When you stake in Carmine Option liquidity pools, you facilitate users' interactions with the AMM by assuming the counter-position to their options trades. Post-trade, the volatility update mechanism adjusts the options price—increasing it if an option was bought, decreasing it if sold—to prompt users and arbitrageurs to offset the liquidity pool's exposure.
The pool's design is meant to hold exposure briefly, until arbitrageurs offset any considerable accrued exposure from the liquidity pool. Liquidity providers face risk during instances of sudden spikes in implied option volatility (e.g., market shocks), where arbitrageurs could trade against the pool. This risk is mitigated by establishing per-trade limits, maximum pool size, and careful monitoring of the pool's exposure and consequently adjustment of pricing parameters. Ultimately, liquidity pool contributors are betting that fee revenues will more than compensate for potential losses during periods of swift implied option volatility fluctuations.
The quote pool facilitates put options, while the base pool handles call options, thereby determining the currency in which options are settled. Each liquidity pool also features a 'constant adjustment volatility speed' which regulates the rate of volatility change within a pool. A constant is also employed to limit the maximum trade size—for instance, a trade is currently capped at 20% of the corresponding liquidity pool size.
In essence, liquidity providers sell options to users (or buy options from users) and thus are on the „other side“ of the deals. Volatility could spike, with it option prices and the liquidity pool will be arbitraged. It is very unlikely that the LPs would lose their whole stake. The liquidity pool tries to get rid of its exposure by adjusting the pricing, but isn't always successful, especially now, when there's a severe lack of supply in the liquidity pools.
Currently, there's high demand for purchasing options through the AMM, causing an increase in option prices. This situation results in attractive APYs for the liquidity pools, but it also leads to short options and thus short volatility exposure. To monitor the recent APYs, refer to the 'Staking' page within the app.
Short volatility exposure, while very profitable in stable markets due to decreasing option prices, comes with risks. In particular, if volatility rises, larger price swings could result in substantial losses as the price of the sold options increases. The unpredictability of volatility, influenced by macroeconomic factors and asset-specific events, adds an additional layer of risk. The complexity of risk management with rapid market movements necessitates constant monitoring and potential adjustments. Additionally, being short options involves gamma risk, which becomes riskier as the underlying asset price nears the option's strike price.
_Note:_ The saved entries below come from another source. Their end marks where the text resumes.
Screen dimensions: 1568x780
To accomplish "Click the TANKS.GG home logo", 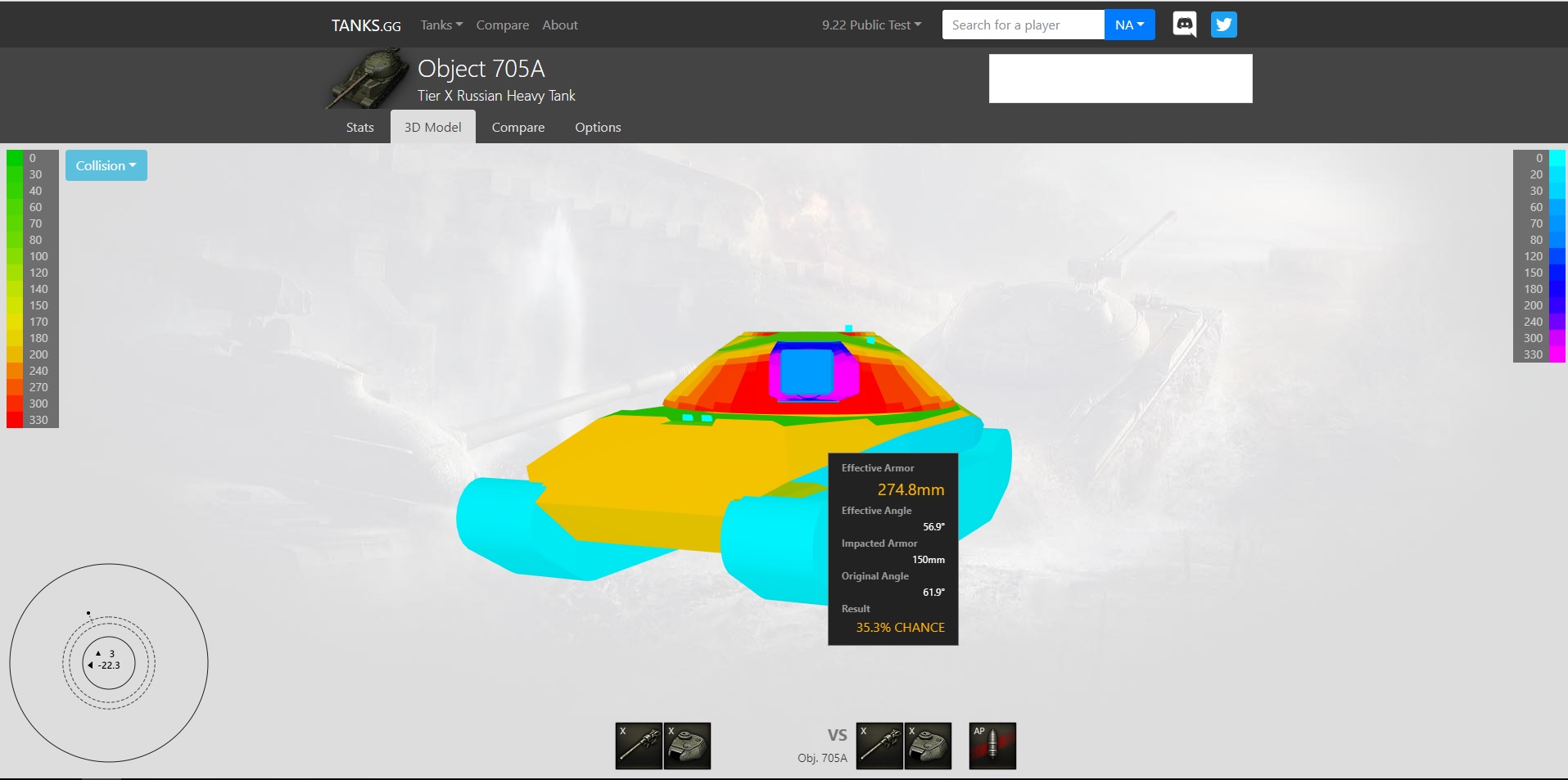I will coord(366,25).
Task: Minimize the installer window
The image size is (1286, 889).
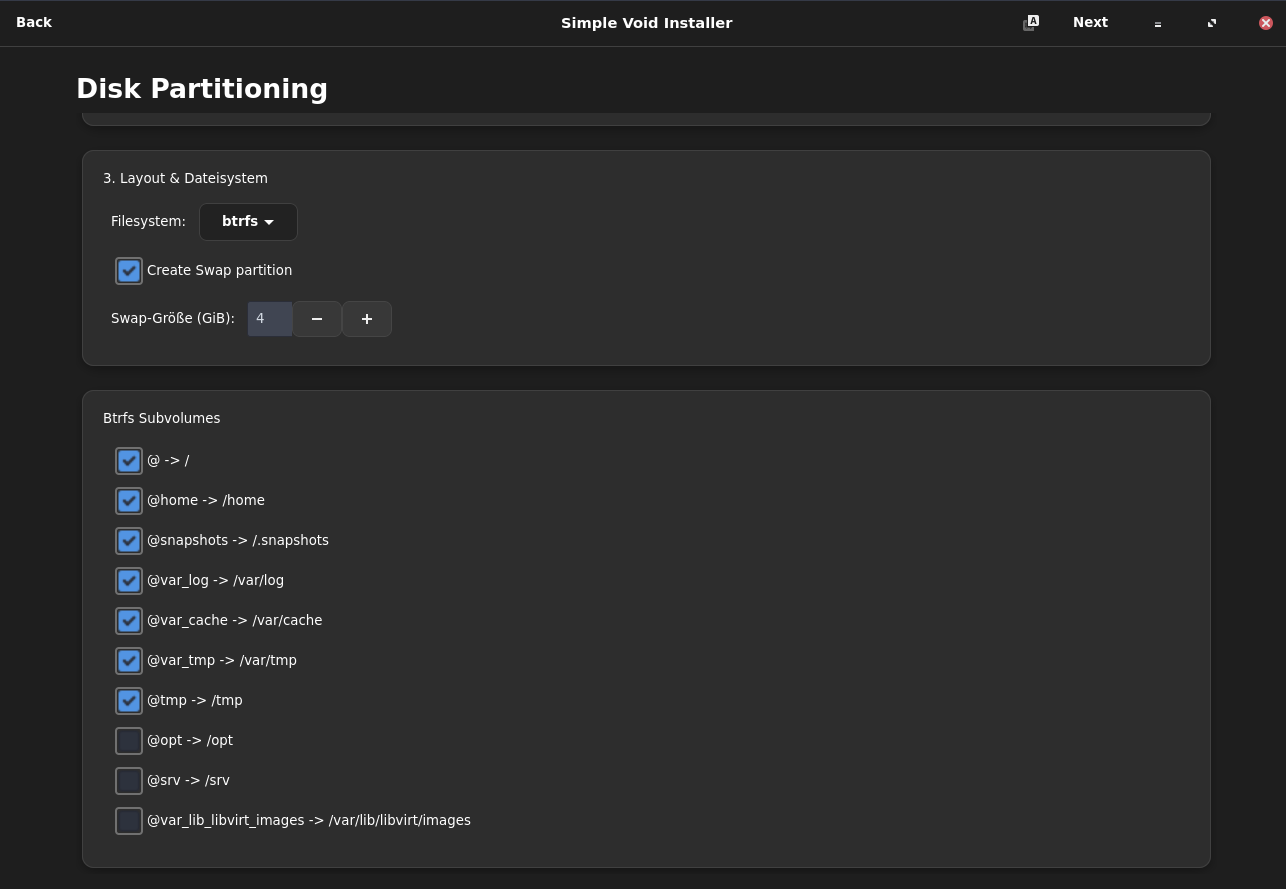Action: 1157,23
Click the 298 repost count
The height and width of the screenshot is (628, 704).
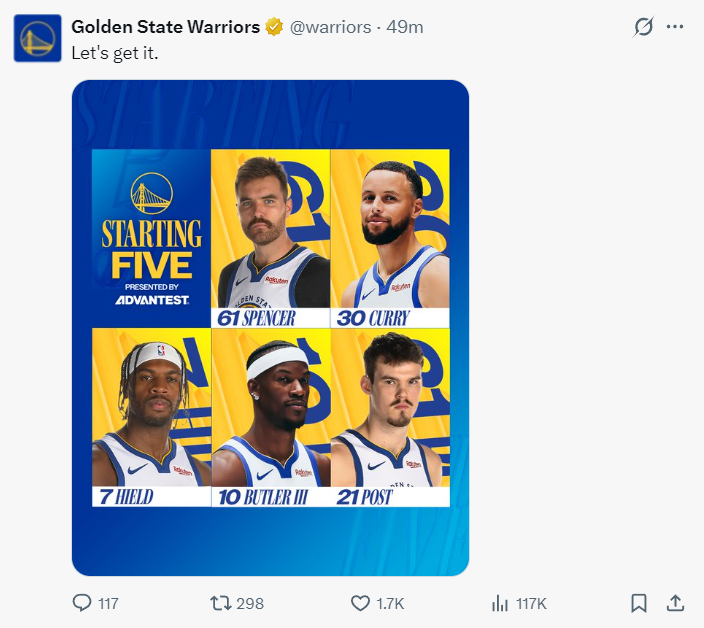pos(250,604)
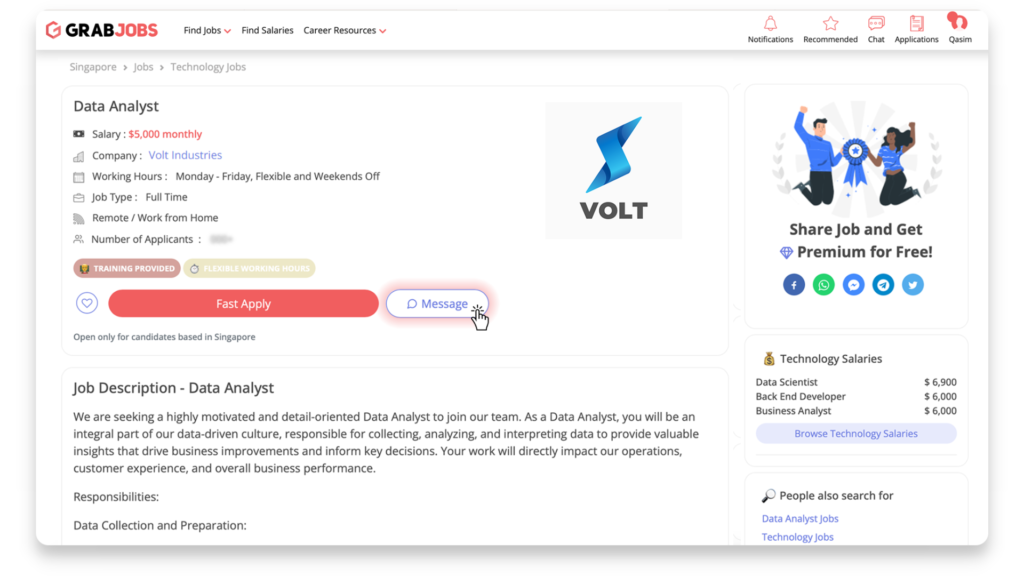Image resolution: width=1024 pixels, height=576 pixels.
Task: Open Volt Industries company link
Action: coord(185,155)
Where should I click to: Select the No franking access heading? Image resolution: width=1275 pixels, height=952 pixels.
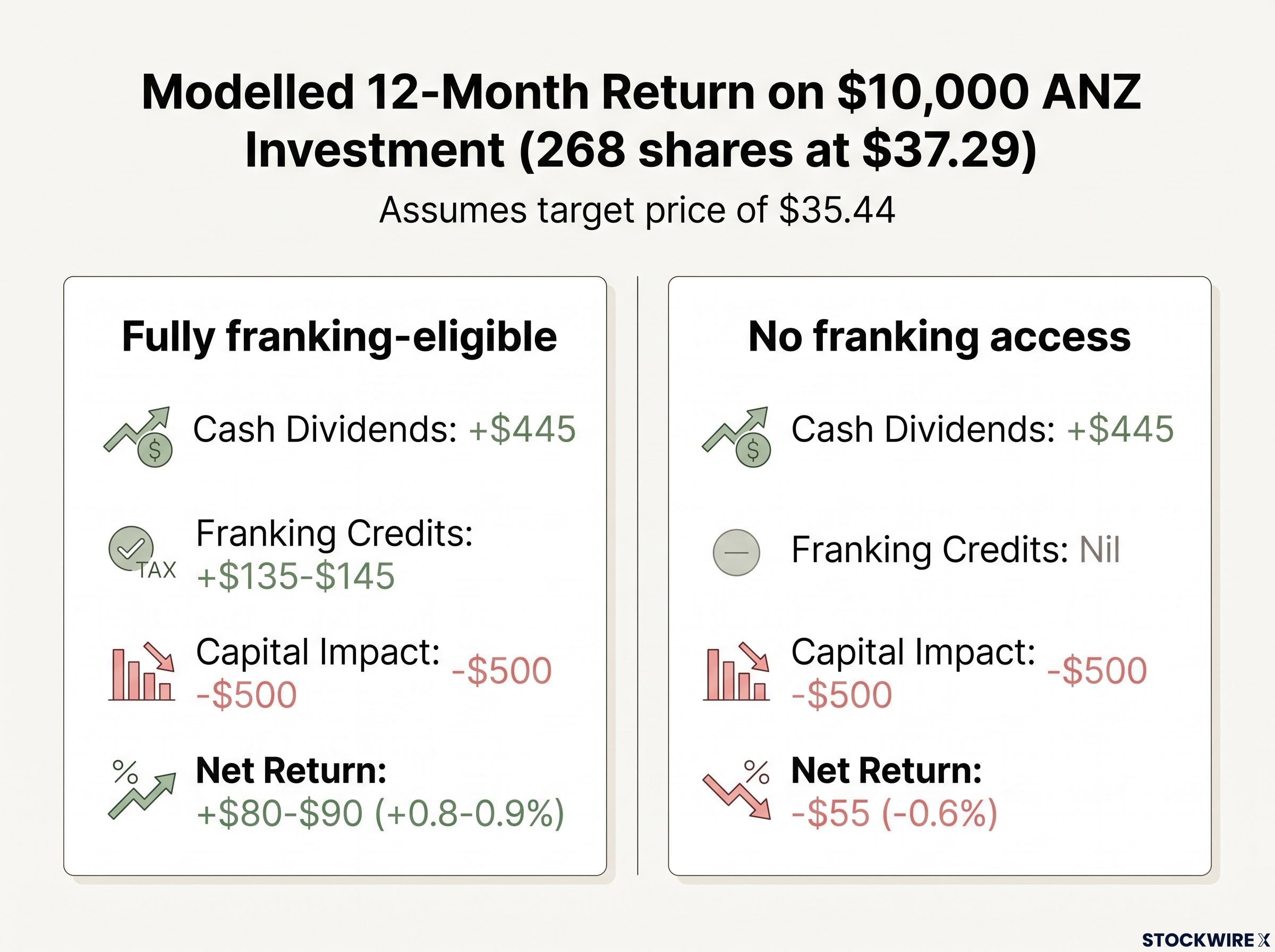coord(939,336)
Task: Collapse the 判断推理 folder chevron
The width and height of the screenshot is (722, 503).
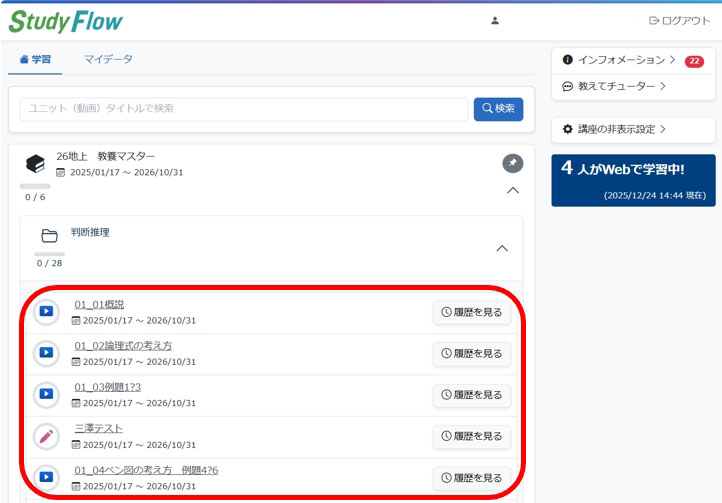Action: (x=502, y=248)
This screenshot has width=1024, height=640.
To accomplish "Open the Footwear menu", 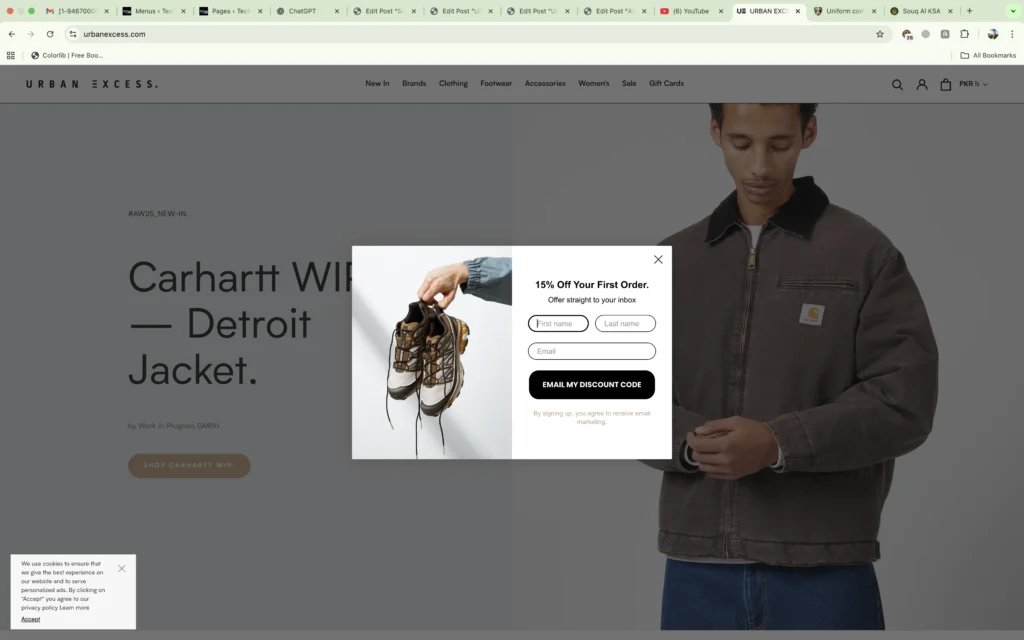I will (x=496, y=84).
Thus, robust risk management strategies are vital when engaging with short volatility exposure.
You can enter and exit the pools instantly at any time as long there's enough available capital not locked in options in the pool. When you contribute to a pool, the pool's value is computed as the sum of the values of all options held by the pool, determined via the Black-Scholes model (excluding fees), plus all cash retained by the pool. When a user pays premiums to purchase an option from the pool via the AMM, the pool receives these premiums, which count as cash, and assumes the counter-position, valued according to the pricing model.
The liquidity pool is made up of both unlocked capital, which can be withdrawn by liquidity providers (LPs) or used to write new options, and locked capital, which serves as collateral for short options. A distinctive feature of our liquidity pool design is its balancing act - consider a scenario where users sell 1 option, buy 2 options, then sell 1 option again (assuming the same expiry and strike). In this case, the liquidity pool's exposure is neutralized, leaving only the fees - a profit for the LPs.